$ cat post/kubernetes-complexity:-a-personal-dive-into-the-chaos.md

Kubernetes Complexity: A Personal Dive into the Chaos


March 18, 2019. I remember it like yesterday. Kubernetes was a hot topic, but complexity fatigue was starting to set in. The promise of declarative configuration and self-healing systems was there, but the reality of managing clusters with multiple services felt overwhelming.

Today, I find myself looking back at that period through the lens of hindsight, both on my blog and as someone who’s been deeply immersed in this space for years now.

Last week, we faced a particularly gnarly issue. One of our microservices, built using Kubernetes, was flapping like crazy. CPU utilization spiked unpredictably, and logs showed strange behavior that didn’t make sense. The service handled user sessions—no small task, given the number of users it needed to support.

I dove into the cluster’s metrics first, hoping for some clues. Istio’s tracing tool helped a bit, showing spikes in request latency from specific regions. But this wasn’t enough; I needed to dig deeper.

The next step was to enable debug logs for the service, but that alone didn’t give me the full picture. The problem lay elsewhere—there were issues with how resources were being allocated and requests were being handled. It turned out a recent update in our Kubernetes cluster’s resource management had caused some pods to be under-allocated, leading to excessive retries and thus the flapping.

This kind of issue is not uncommon when dealing with a large-scale Kubernetes deployment. The tools like kubectl, Helm, and even newer tools like ArgoCD are powerful but require careful handling. Every update or change can introduce subtle bugs that you only see under load.

I’ve spent countless hours arguing about the best practices for managing our clusters. Should we stick to a monolithic approach with Helm, or embrace GitOps with Flux? The trade-offs between ease of deployment and operational flexibility are always on my mind. Today, I still lean towards GitOps because it provides better traceability and automated rollbacks.

The recent popularity of eBPF is fascinating. It’s like adding superpowers to our devops tools. With the ability to directly manipulate the kernel from user space, we can do things like optimize network performance or debug issues without ever restarting a service. But it’s not a silver bullet—it requires understanding of both the application and the underlying system.

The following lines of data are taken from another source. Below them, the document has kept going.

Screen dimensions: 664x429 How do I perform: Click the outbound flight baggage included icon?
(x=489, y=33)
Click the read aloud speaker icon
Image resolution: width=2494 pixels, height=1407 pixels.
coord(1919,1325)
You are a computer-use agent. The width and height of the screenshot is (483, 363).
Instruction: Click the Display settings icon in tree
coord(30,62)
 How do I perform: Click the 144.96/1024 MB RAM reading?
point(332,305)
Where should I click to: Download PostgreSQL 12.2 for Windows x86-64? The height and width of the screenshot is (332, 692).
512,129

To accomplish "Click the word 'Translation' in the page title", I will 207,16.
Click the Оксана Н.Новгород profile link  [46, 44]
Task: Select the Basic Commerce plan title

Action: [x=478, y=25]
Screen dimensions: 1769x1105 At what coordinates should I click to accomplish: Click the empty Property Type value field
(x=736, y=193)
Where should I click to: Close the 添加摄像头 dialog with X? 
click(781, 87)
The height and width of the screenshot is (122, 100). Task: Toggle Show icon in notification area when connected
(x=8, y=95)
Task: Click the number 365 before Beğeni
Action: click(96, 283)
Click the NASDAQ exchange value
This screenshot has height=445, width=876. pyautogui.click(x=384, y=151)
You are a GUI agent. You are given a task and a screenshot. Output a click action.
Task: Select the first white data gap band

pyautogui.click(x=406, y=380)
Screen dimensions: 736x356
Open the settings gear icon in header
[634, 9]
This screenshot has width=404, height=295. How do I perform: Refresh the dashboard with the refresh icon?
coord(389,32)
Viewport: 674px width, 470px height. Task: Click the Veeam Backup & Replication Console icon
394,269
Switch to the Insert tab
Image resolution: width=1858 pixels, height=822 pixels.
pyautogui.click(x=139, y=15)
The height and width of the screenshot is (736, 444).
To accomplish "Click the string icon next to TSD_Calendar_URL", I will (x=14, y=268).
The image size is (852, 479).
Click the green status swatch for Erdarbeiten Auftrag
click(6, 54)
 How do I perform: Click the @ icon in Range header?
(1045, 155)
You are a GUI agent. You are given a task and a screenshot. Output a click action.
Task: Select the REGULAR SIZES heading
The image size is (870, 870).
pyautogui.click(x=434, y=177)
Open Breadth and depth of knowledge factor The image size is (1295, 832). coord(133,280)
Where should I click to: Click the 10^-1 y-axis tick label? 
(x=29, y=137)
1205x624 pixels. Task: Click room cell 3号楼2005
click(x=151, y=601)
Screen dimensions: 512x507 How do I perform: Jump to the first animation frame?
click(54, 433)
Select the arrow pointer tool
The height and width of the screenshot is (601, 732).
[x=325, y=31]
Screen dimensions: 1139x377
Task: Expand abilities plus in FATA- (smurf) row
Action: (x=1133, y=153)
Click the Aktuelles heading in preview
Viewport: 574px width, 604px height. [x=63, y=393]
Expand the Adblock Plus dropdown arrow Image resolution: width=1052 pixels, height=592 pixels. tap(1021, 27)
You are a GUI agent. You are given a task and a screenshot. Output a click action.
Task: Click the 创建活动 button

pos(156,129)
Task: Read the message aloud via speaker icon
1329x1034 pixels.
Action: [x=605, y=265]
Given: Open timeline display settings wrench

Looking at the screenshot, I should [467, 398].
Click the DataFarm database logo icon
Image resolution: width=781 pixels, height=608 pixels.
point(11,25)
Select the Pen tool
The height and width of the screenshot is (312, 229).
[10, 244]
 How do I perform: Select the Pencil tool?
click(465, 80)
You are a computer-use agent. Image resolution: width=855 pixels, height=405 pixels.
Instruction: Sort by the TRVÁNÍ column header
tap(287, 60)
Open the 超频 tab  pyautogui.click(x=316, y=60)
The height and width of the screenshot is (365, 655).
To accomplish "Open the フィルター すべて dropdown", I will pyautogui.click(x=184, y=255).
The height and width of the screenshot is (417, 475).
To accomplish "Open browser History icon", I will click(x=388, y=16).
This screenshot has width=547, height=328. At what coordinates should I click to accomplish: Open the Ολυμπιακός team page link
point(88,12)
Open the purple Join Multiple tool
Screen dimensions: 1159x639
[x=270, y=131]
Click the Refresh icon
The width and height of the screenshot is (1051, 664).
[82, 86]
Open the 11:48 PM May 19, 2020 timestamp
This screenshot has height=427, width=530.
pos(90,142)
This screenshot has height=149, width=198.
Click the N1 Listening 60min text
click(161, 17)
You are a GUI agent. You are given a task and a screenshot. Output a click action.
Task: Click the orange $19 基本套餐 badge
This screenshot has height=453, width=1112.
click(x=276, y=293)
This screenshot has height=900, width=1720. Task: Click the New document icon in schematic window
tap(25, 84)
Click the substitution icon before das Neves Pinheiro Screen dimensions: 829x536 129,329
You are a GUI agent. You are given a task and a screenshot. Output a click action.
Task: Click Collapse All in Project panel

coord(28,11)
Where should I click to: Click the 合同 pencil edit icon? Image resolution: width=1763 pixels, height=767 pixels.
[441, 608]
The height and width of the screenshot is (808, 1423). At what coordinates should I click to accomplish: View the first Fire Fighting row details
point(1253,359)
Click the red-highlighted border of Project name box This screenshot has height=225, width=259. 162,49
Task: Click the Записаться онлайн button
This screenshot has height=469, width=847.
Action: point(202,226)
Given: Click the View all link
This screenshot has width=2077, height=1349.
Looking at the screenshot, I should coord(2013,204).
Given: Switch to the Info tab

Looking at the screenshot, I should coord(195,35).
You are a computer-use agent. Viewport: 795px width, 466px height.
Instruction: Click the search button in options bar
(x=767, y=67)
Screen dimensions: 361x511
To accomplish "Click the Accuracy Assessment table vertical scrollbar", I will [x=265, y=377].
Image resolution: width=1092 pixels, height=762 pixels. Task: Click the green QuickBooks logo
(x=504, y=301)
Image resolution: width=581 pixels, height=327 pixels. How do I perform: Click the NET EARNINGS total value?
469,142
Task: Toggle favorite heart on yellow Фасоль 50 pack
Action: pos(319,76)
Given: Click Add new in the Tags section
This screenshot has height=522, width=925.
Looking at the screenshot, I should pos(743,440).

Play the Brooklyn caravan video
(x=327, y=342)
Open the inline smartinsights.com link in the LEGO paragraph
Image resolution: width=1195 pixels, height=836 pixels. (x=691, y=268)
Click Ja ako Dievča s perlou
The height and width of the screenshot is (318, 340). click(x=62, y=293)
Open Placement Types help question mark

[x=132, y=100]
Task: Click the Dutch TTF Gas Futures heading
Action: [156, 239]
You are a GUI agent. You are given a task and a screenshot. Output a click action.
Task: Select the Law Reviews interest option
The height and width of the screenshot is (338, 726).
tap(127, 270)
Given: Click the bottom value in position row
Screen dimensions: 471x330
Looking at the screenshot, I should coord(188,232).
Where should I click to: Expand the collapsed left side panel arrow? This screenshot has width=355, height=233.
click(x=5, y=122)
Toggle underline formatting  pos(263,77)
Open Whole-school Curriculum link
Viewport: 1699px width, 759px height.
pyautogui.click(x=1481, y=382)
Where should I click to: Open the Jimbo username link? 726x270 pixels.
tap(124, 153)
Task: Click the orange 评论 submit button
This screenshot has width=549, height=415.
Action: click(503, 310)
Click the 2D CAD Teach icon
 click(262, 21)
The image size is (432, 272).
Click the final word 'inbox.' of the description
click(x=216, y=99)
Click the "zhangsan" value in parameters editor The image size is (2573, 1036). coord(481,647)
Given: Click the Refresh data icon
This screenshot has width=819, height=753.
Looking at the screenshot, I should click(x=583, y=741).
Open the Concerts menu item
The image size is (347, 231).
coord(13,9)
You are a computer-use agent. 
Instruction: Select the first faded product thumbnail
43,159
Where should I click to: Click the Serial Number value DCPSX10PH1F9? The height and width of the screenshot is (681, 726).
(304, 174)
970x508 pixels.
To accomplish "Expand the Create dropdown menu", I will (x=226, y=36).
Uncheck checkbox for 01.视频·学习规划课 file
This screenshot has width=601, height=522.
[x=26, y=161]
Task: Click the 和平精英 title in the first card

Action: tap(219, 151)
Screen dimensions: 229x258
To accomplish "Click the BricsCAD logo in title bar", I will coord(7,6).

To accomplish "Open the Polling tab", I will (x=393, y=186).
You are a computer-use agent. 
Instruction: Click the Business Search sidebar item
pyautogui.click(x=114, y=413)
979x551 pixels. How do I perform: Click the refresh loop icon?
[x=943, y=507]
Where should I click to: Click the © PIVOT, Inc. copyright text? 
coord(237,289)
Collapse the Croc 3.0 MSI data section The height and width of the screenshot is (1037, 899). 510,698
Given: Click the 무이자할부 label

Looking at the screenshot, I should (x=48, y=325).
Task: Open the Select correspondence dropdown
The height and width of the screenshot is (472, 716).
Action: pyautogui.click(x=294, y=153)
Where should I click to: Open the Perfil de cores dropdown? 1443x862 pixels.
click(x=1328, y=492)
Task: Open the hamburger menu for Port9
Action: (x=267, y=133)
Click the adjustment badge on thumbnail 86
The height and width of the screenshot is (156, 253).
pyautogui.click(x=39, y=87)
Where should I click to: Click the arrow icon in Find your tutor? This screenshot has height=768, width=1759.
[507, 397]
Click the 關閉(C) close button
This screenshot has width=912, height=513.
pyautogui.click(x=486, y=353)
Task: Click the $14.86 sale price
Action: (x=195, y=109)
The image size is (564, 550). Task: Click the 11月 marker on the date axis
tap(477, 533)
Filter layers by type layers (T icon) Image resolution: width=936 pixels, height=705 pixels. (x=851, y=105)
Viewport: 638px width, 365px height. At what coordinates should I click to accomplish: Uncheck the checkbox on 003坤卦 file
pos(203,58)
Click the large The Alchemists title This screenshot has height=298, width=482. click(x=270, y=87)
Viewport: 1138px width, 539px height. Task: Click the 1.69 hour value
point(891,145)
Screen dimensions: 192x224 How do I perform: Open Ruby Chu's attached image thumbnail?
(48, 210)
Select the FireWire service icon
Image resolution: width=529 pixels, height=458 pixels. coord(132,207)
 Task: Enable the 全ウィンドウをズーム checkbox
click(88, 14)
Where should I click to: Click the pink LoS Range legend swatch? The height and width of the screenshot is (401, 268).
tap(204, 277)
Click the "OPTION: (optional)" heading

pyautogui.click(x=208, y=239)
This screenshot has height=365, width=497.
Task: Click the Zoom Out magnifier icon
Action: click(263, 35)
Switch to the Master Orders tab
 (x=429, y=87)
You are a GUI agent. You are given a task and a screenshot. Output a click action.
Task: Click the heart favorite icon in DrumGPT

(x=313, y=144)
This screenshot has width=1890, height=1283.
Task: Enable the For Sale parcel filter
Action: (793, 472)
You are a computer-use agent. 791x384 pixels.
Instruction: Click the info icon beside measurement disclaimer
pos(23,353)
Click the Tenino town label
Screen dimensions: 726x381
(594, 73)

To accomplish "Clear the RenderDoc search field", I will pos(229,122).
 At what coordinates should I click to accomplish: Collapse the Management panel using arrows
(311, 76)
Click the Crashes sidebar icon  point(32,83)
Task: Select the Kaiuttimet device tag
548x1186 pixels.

As I reflect on this period, it’s clear that while Kubernetes has simplified many aspects of cloud-native deployments, it also adds layers of complexity. Debugging issues often involves tracing through multiple layers—networking, application code, container runtime, and the OS itself. Tools like Prometheus, Grafana, and Kubernetes Dashboard are lifesavers, but they’re only as good as the data you feed them.

The tech community is buzzing with new tools and services, from Firefox’s file transfer service to Spotify’s push for fairer practices in streaming music. But our focus remains on building robust infrastructure that can handle growing demands without breaking down.

In today’s world of remote-first infra scaling, it’s more critical than ever to ensure our systems are reliable and maintainable. The tools we use should enhance our ability to deliver value quickly while maintaining the quality expected by users.

As I write this, Kubernetes continues to evolve, and with each version, the complexity changes shape. But one thing remains constant: the journey of debugging, learning, and improving never ends.


This reflection isn’t just about a specific incident; it’s a reminder that our work as engineers is an ongoing process. Whether we’re dealing with Kubernetes or any other technology, the challenge lies in understanding the systems deeply enough to tame their complexities.